▸ About this exercise:
Say how many lines in the material below hold the word "agent", and say nothing else.

--- Dataset records ---

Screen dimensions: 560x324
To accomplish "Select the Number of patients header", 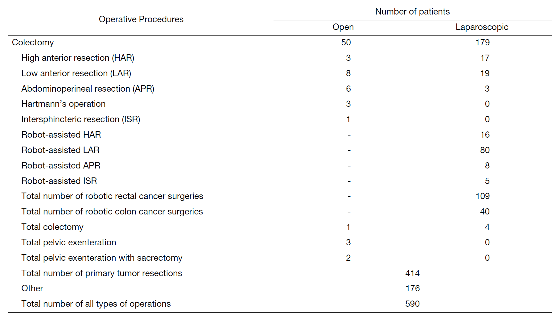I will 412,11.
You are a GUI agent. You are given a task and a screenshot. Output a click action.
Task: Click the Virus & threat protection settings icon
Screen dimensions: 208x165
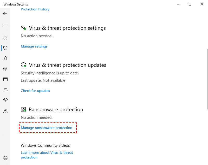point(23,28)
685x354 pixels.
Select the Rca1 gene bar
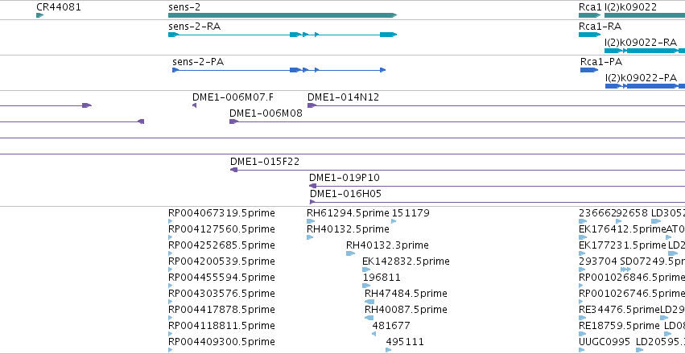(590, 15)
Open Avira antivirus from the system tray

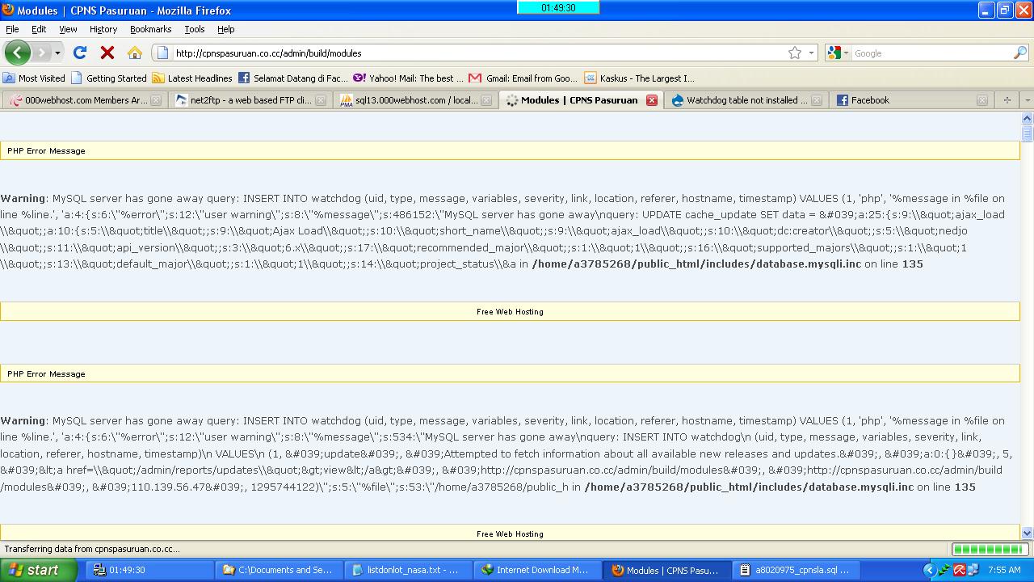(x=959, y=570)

---
--- Dataset records ---

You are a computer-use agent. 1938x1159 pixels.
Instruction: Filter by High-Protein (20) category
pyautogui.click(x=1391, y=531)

---

▸ Exercise result:
2